▸ **Supplied text**:
>>>

I found slides from a talk given by John MacFarlane The talk is 5½ years old, but it’s probably still relevant, right? , with an associated repo containing some exercises for the unininitiated. I headed over to the Pandoc documentation on filters and got to work. After looking over the docs, I loaded up the example written there. It’s introduced as “A simple example,” but took an hour of debugging to get working. Aside from the type errors when trying to compile the filter, running it gave me an entirely different set of problems: when trying to run pandoc -f markdown -t HTML5 --filter behead.hs, I kept getting a message of Could not find executable runhaskell. I tried stack build runhaskell, only to get Unknown package: runhaskell. It turned out wrapping everything in stack exec fixed this problem for me: stack exec -- pandoc -f markdown -t HTML5 --filter behead.hs works great. I got myriad errors about type signatures; the API must have changed for writing these filters. In the end, I ended up deleting much of the example. The definition of the main function: main = interact (writeDoc . walk behead . readDoc) relied on Pandoc’s internals accepting Strings, and the intermediate functions that wrapped the important parts of the filter, writeDoc and readDoc, were written expecting Markdown specifically. toJSONFilter is much more general than that, so once I discovered that, I wrapped behead in that and deleted everything else:

-- behead.hs
import Text.Pandoc
import Text.Pandoc.JSON

behead :: Block -> Block
behead (Header n _ xs) | n >= 2 = Para [Emph xs]
behead x = x

main :: IO ()

<<<

▸ **Your objective**:
Could you carry on with the Pandoc filter post from its last line? The data comes from a separate source and is unrelated to the Pandoc filter post.

▸ **Data**:
>>>

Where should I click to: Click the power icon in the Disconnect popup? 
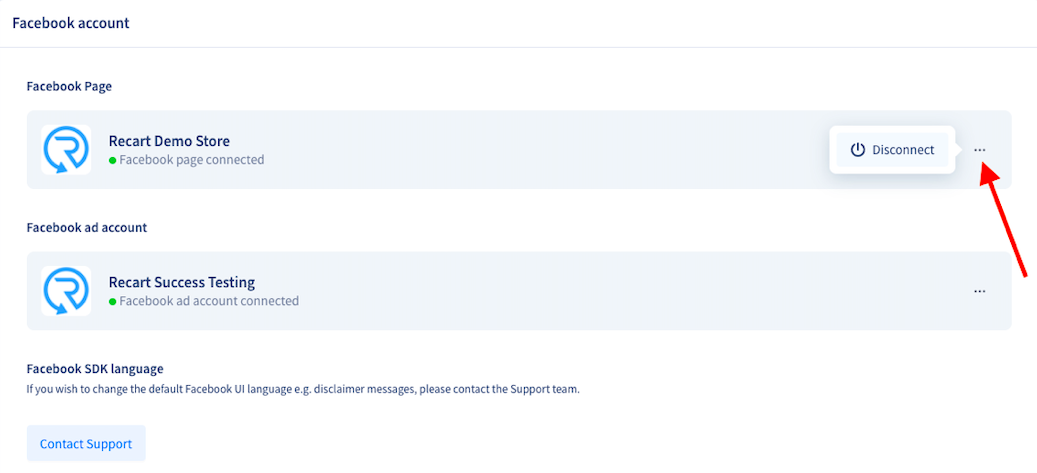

<<<
>>>

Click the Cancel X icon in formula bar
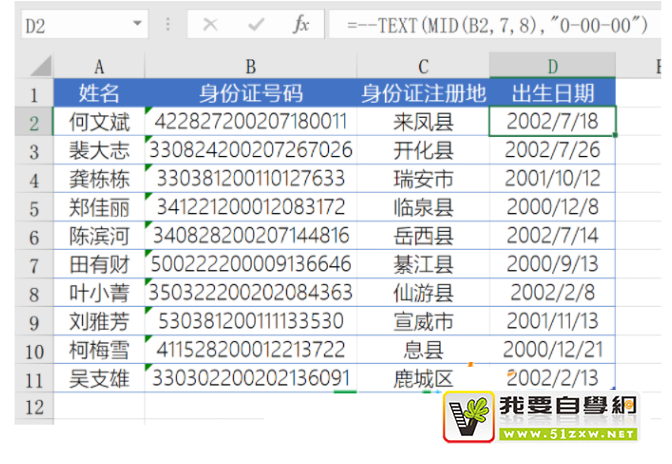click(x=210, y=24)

<<<
>>>

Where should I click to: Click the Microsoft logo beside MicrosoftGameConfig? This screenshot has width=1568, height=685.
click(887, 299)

<<<

▸ **Output for this task**:
main = toJSONFilter behead

My first working Pandoc filter! This felt like a substantial win: it’s surprisingly harder than you think to find examples of viable Pandoc filters written in Haskell. I expect the interface changed recently, so this post might be helpful. I’ll also open a pull request to update the filter docs.

My to-do list is getting away from me, and I won’t have time to return to this development for a week at least. I am sad to see a lack of syntax highlighting in the haskell code in this post, and I’d like to get back to this to fix it… but in the spirit of publishing things where possible, I’ll leave this here.